+++ Information shown +++
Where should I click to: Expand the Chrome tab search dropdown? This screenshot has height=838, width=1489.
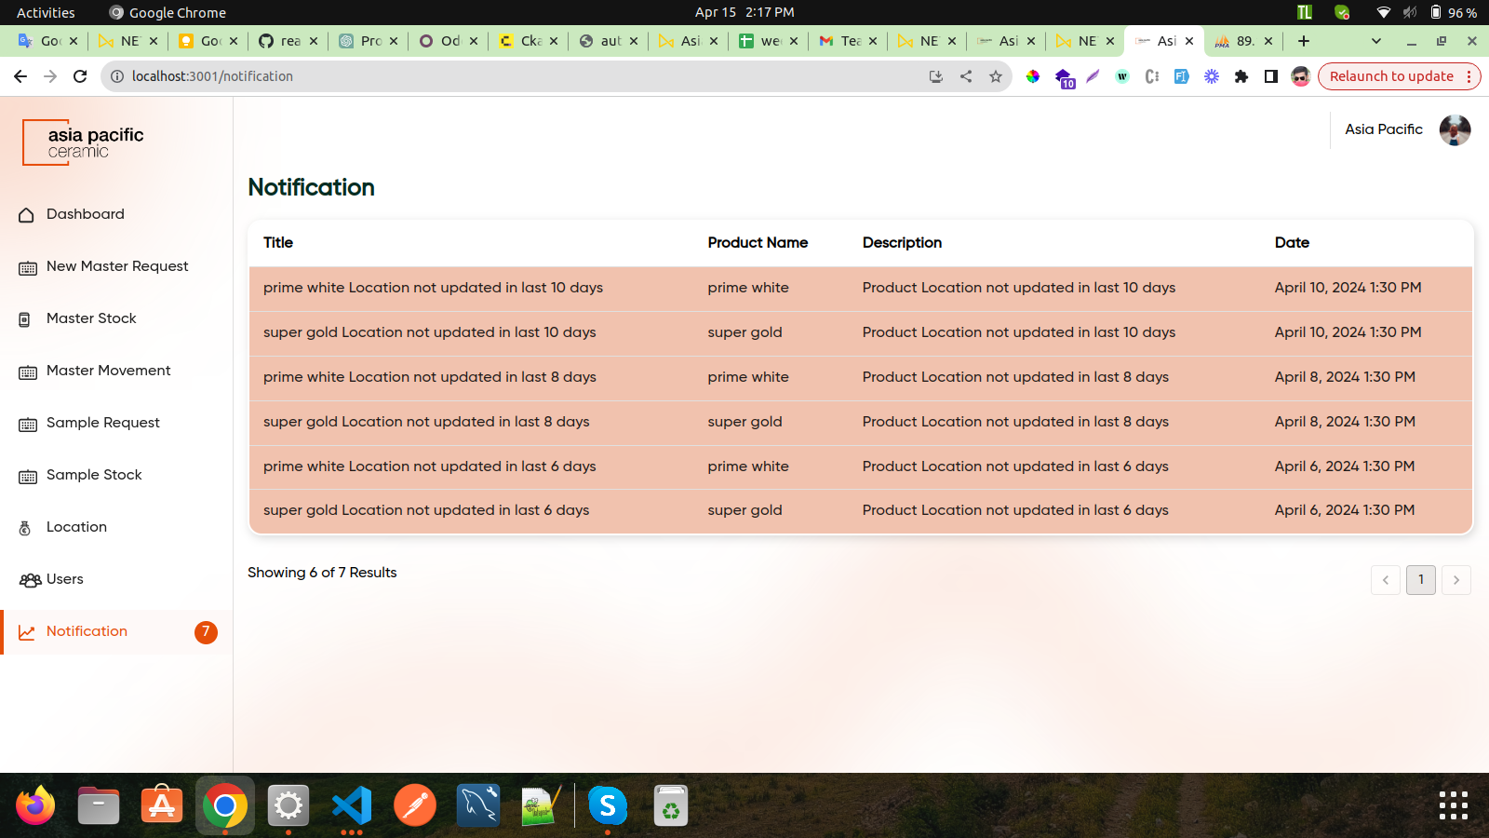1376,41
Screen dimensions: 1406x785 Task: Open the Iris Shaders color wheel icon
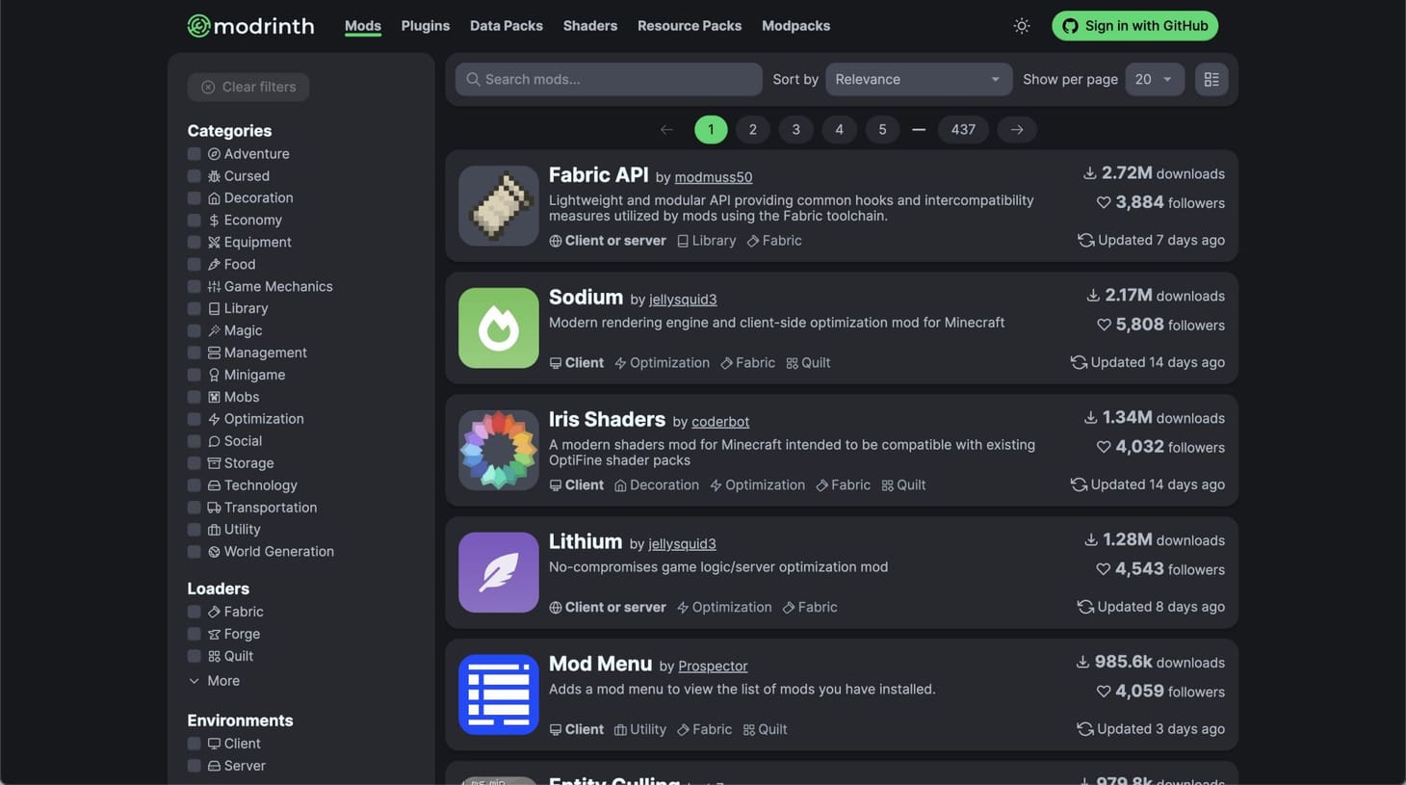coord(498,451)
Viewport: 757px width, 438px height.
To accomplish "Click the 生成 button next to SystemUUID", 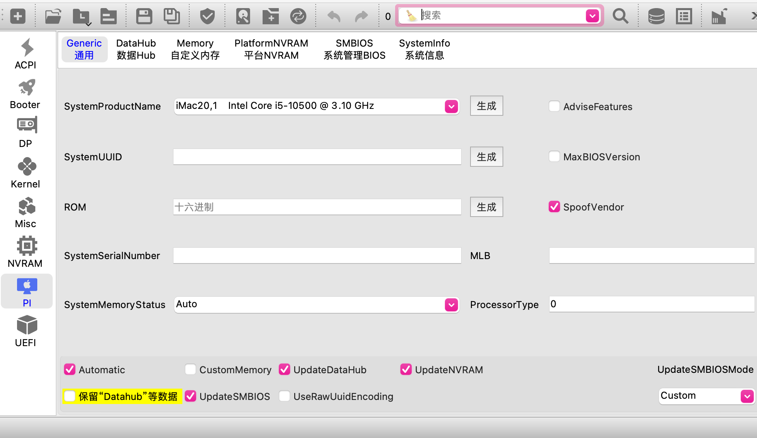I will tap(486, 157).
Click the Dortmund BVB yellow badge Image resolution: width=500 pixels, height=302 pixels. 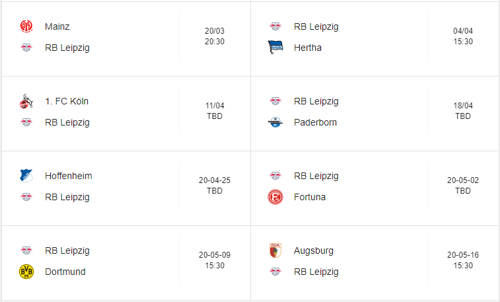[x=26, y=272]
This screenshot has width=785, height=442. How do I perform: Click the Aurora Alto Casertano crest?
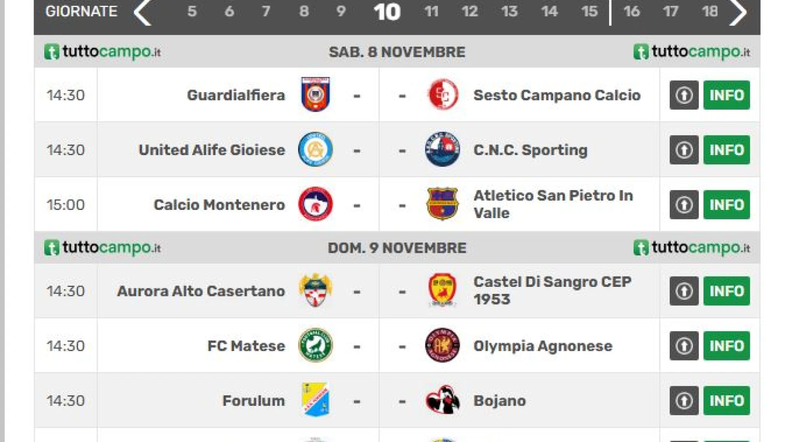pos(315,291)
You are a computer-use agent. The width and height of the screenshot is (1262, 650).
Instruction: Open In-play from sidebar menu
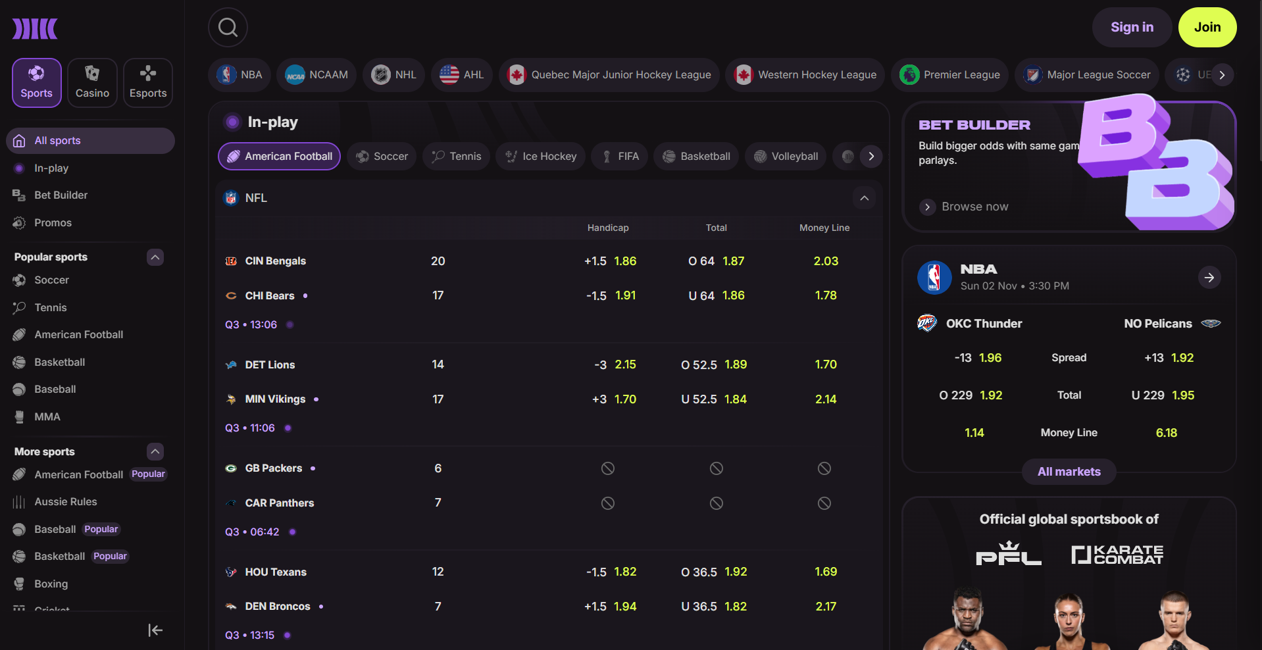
+++
# Assignment
No pictures belong in the answer. It must repeat exactly the lines from the line with "You are a computer-use" through the final line of the records.

# Expected answer
You are a computer-use agent. The width and height of the screenshot is (1262, 650).
Instruction: Open In-play from sidebar menu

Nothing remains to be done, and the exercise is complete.